- Episode no.: Season 6 Episode 11
- Directed by: Seith Mann
- Written by: Chip Johannessen; Patrick Harbinson;
- Production code: 6WAH11
- Original air date: April 2, 2017
- Running time: 48 minutes

Guest appearances
- Maury Sterling as Max; Hill Harper as Rob Emmons; C.J. Wilson as Porteous Belli; Jake Weber as Brett O’Keefe; David Thornton as George Pallis; James Mount as Agent Thoms; Julee Cerda as Reiko Umon;

Episode chronology
| ← Previous "The Flag House" | Next → "America First" |
- Homeland season 6

= R Is for Romeo =

"R Is for Romeo" is the eleventh episode of the sixth season of the American television drama series Homeland, and the 71st episode overall. It premiered on Showtime on April 2, 2017.

== Plot ==
Quinn (Rupert Friend) explains to Carrie (Claire Danes) that he found Sekou's original van, which had been swapped for one loaded with a bomb, in the garage of the flag house. Carrie notes that the conspirators can all be brought to justice with that evidence, but Quinn responds that he wants to kill Belli (C.J. Wilson) regardless. A disagreement leads to Quinn revealing that he knows Carrie woke him up from his coma in Berlin, causing him to suffer a stroke.

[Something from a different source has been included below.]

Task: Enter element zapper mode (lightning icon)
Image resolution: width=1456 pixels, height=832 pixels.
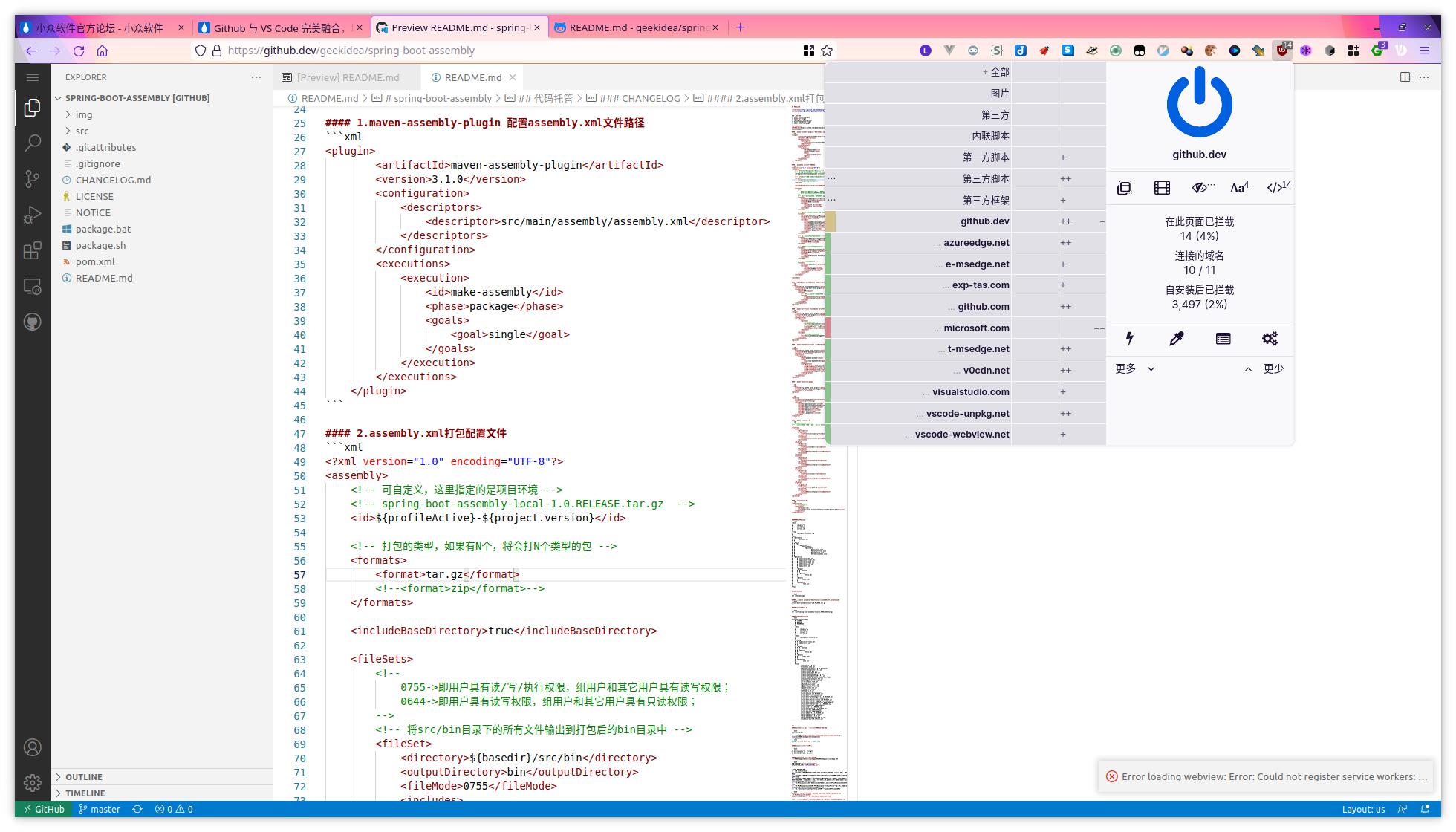Action: tap(1129, 339)
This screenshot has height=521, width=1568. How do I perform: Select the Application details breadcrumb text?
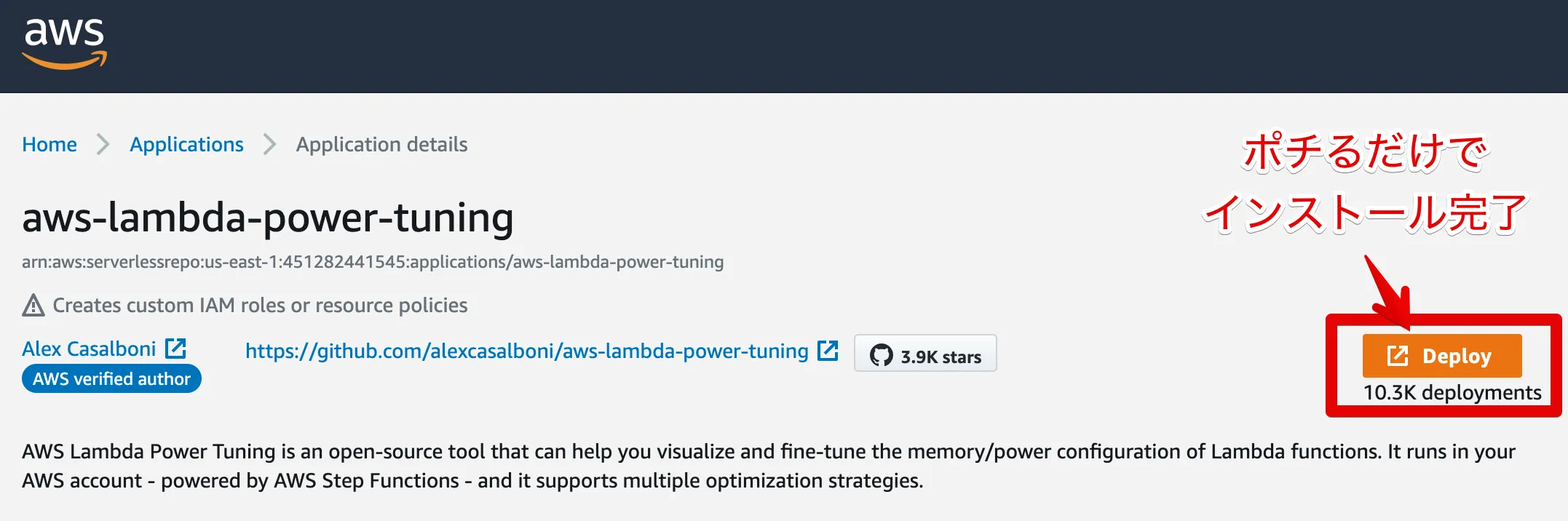point(381,145)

Saul (Mandy Patinkin) presents President-elect Keane (Elizabeth Marvel) with the evidence that links Dar Adal (F. Murray Abraham) to Brett O'Keefe (Jake Weber). O'Keefe publicly takes credit for distributing the Andrew Keane video and invites the president-elect to appear on his show. Keane accepts the offer. On the live broadcast, Keane declares that O'Keefe manipulated the video of Andrew Keane, manufactured the online reactions with his own social media firm, and that his firm is actually being funded by people in the government.

Max (Maury Sterling) gets a meal tray delivered to him which includes an access card, enabling him to escape the facility. When he exits, he is immediately grabbed by men who forcibly deliver him to Dar Adal. Dar asks Max for help in ascertaining what O'Keefe is planning in regards to Quinn. Max hacks into the corporation's data backups and unearths a large number of online communications, purporting to be from Quinn, portraying him as a volatile ex-soldier with an extreme vendetta against Elizabeth Keane.

When morning breaks, Quinn leaves, claiming to be trailing the special ops group. He tells Carrie how to get into the flag house. Carrie investigates the seemingly empty house, only to be attacked by Belli. As she tries to fight him off, Quinn storms in, shooting Belli and then brutally beating him to death. Quinn explains himself by telling Carrie how Astrid died at Belli's hands. FBI responders arrive on the scene, along with Solicitor General Pallis (David Thornton), who assures Carrie that Quinn will be granted immunity.

Quinn inspects partially erased letters from the whiteboard in the house, trying to determine the special ops group's current assignment. Being familiar with the code they use, he is able to narrow the location of their assignment down to "B" (for Bravo time zone, indicating Middle East) or "R" (Romeo, indicating East Coast of the U.S.). Carrie grows concerned at the latter possibility, and calls Rob (Hill Harper) in order to check on the President-elect. Carrie watches from the front yard as FBI personnel open the garage door, triggering a hidden bomb in the garage, which explodes. Carrie and Quinn check for survivors as the episode ends.

== Production ==
The episode was directed by Seith Mann and co-written by executive producers Chip Johannessen and Patrick Harbinson.

== Reception ==
=== Reviews ===
The episode received an approval rating of 91% with an average score of 7.3 out of 10 on the review aggregator Rotten Tomatoes, with the site's consensus stating "'R Is for Romeo' ties together the various narrative arcs of Homelands sixth season -- and then pulls the rug out with an impressive flurry of violence, explosions, twists, turns, and cliffhanging revelations".

Cynthia Littleton of Variety wrote a positive review, saying the episode is "packed with fiery moments that allow every key player in the ensemble to shine as the end draws near", and adding that it "succeeds in offering a commentary on the most troubling aspects of our political culture". Kelli Bamforth of Entertainment Weekly rated the episode a B+, concluding that it "succeeded in pulling together nearly nine hours’ worth of storytelling to provide a clearer picture of season 6’s overarching narrative".

=== Ratings ===
The original broadcast was watched by 1.34 million viewers.